Previously, I mentioned that there aren't any options available to define a seed value in Branscripts for CNTK sequential machine learning models[1]. Hence I migrated my code to Python API (CNTK), which gives more fine-grained options when defining the seed values of sequential machine learning models. Below are the instances that I have used random initialization in my implementation (and set the corresponding seed value as well)
// CNTK imports
import numpy as np
import pandas as pd
import random
import math as m
from cntk.device import *
from cntk import Trainer
from cntk.layers import *
import cntk
import cntk.ops as o
import cntk.layers as l
//defining the random seed
np.random.seed(8888)
random.seed(8888)
// Defining input and output training vectors
input_array_df = np.asarray(input_split_df[1:len(input_split_df)], dtype=np.float32)
output_array_df = np.asarray(output_df_df[1:len(output_df_df)], dtype=np.float32)
tup=(input_array_df, output_array_df)
listOfTuplesOfInputsLabels.append(tup)
//shuffling the input vector
random.shuffle(listOfTuplesOfInputsLabels)
//Defining sequential model
num_minibatches = len(features) // minibatch_size
epoch_size = len(features)*1
feature = o.input_variable((input_dim),np.float32)
label = o.input_variable((output_dim),np.float32)
netout=Sequential([For(range(1), lambda i: Recurrence(LSTM(lstm_cell_dimension,use_peepholes=LSTM_USE_PEEPHOLES,init=glorot_uniform(seed=8888)))),Dense(output_dim,bias=BIAS,init=glorot_uniform(seed=8888))])(feature)
learner = momentum_sgd(netout.parameters, lr = learning_rate_schedule([(4,0.003),(16,0.002)], unit=UnitType.sample,epoch_size=epoch_size),
momentum=momentum_as_time_constant_schedule(minibatch_size / -m.log(0.9)), gaussian_noise_injection_std_dev = gaussian_noise,l2_regularization_weight =l2_regularization_weight)

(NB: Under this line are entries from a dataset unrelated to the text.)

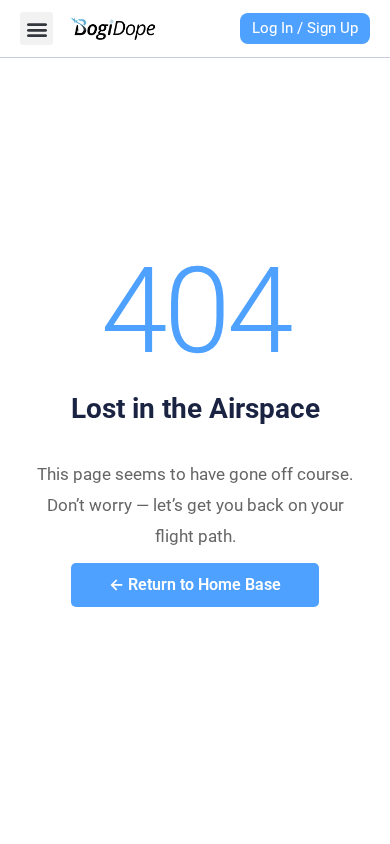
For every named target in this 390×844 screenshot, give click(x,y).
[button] (36, 28)
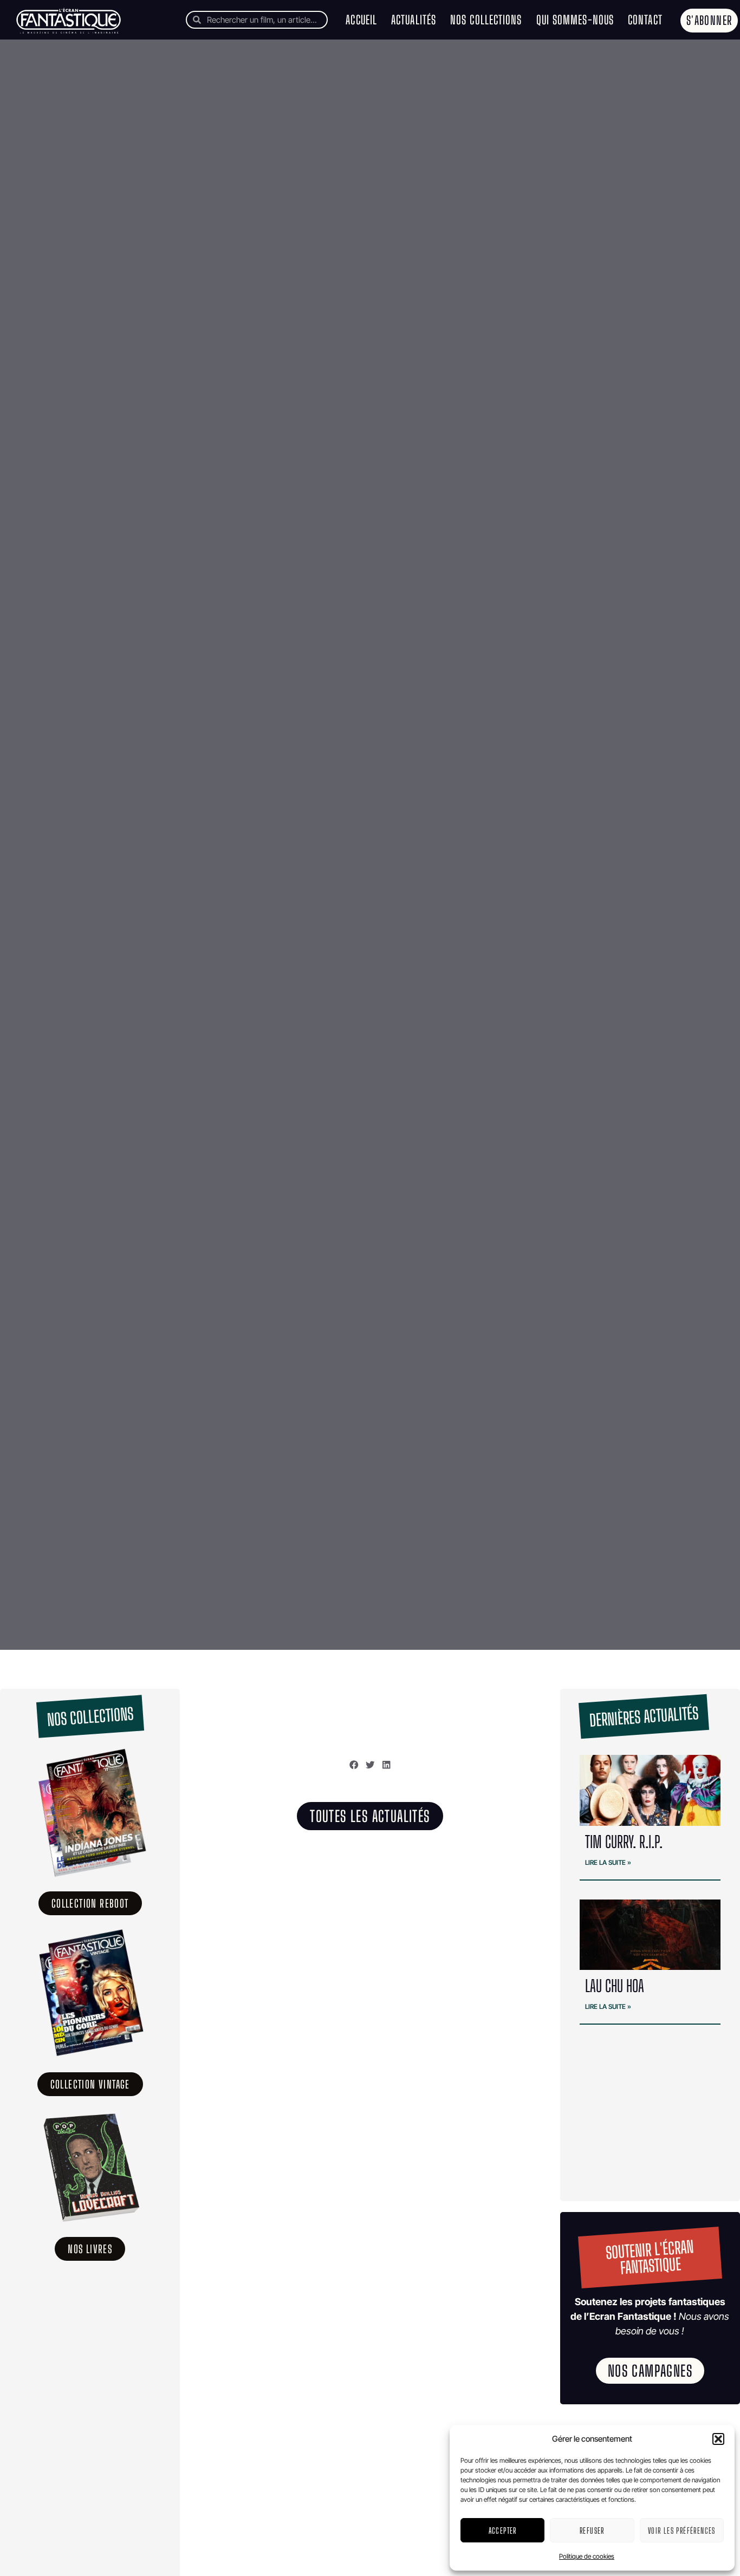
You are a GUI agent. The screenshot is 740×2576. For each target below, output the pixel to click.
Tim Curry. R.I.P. (624, 1841)
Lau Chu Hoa (616, 1985)
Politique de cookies (586, 2556)
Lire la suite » (608, 1862)
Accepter (503, 2530)
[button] (718, 2439)
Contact (645, 19)
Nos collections (486, 19)
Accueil (361, 19)
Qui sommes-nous (575, 19)
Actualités (413, 19)
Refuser (592, 2530)
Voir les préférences (682, 2530)
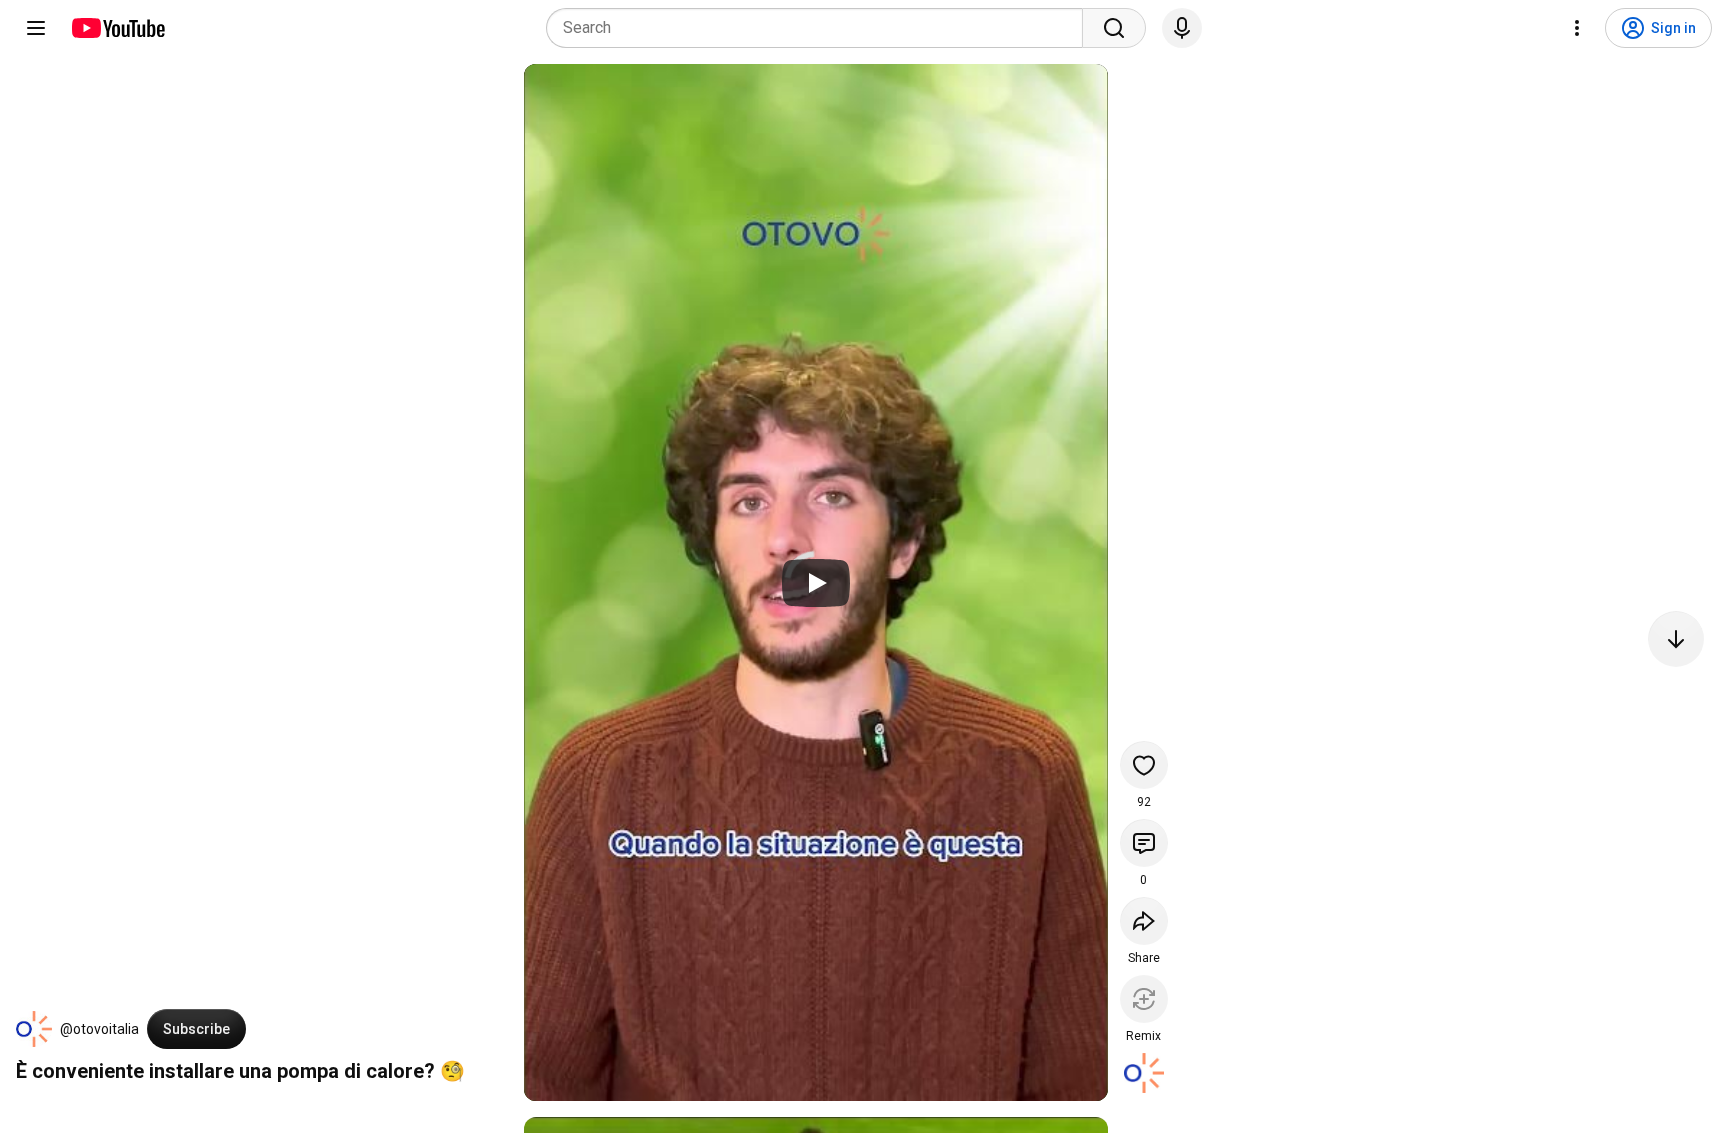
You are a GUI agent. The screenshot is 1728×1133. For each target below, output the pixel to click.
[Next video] (1676, 639)
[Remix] (1144, 999)
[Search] (1114, 28)
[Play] (816, 583)
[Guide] (36, 28)
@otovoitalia (99, 1029)
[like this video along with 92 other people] (1144, 765)
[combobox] (820, 28)
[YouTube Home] (117, 28)
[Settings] (1577, 28)
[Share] (1144, 921)
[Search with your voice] (1182, 28)
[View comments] (1144, 843)
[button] (34, 1029)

//Splitting into mini batches
tf = np.array_split(features,num_minibatches)
tl = np.array_split(labels,num_minibatches)
//Train
features = np.ascontiguousarray(tf[i%num_minibatches])
labels = np.ascontiguousarray(tl[i%num_minibatches])
trainer.train_minibatch({feature : features, label : labels})
Unfortunately, even though I was able to successfully define the seed value in my code, I could still observe some smaller variations in my final result. Is this because of the floating point calculations? or could you find anything in my code that I should have set the seed value, which I haven't done it already?
Thanks !
Hi @kasungayan,
Your code set the seed for numpy and the global Python random number generator but not for CNTK internal generator. Adding this might help:
from _cntk_py import set_fixed_random_seed
Also, for strong reproducibility, you might need to use deterministic algorithms:
from _cntk_py import set_fixed_random_seed, force_deterministic_algorithms
set_fixed_random_seed(1)
force_deterministic_algorithms()
Hope it helps,
Morgan
Hi @mfuntowicz ,
Thanks a lot for your response. Really appreciate it! As you stated, I set the seed value for CNTK internal generator as below;
// Sequential Model
netout=Sequential([For(range(1), lambda i: Recurrence(LSTM(lstm_cell_dimension,use_peepholes=LSTM_USE_PEEPHOLES,init=glorot_uniform(**seed=set_fixed_random_seed(1)**)))),
Dense(output_dim,bias=BIAS,init=glorot_uniform(seed=**set_fixed_random_seed(1)**))])(feature)
//Main method ( I have used the same CNTK internal generator to set the seed value of numpy and the global Python random number generator as well)
np.random.seed(set_fixed_random_seed(1))
random.seed(set_fixed_random_seed(1))
force_deterministic_algorithms()
But unfortunately, it still prompts up some variances in my final result. Have I done something wrong in this code?
Regards,
Kasun.
Max pooling is not deterministic if you have overlapped pooling. This will be fixed after we integrate cuDNN 6.
Hi @cha-zhang,
Thanks for the response. I haven't use any max pooling parameters in my code. You can refer it from [1]. I have used the LSTM as my training model, Does LSTM consider as a non deterministic algorithm?
Regards,
Kasun.
Should not be.
I don't think you need to set seed every time you call a random number generator.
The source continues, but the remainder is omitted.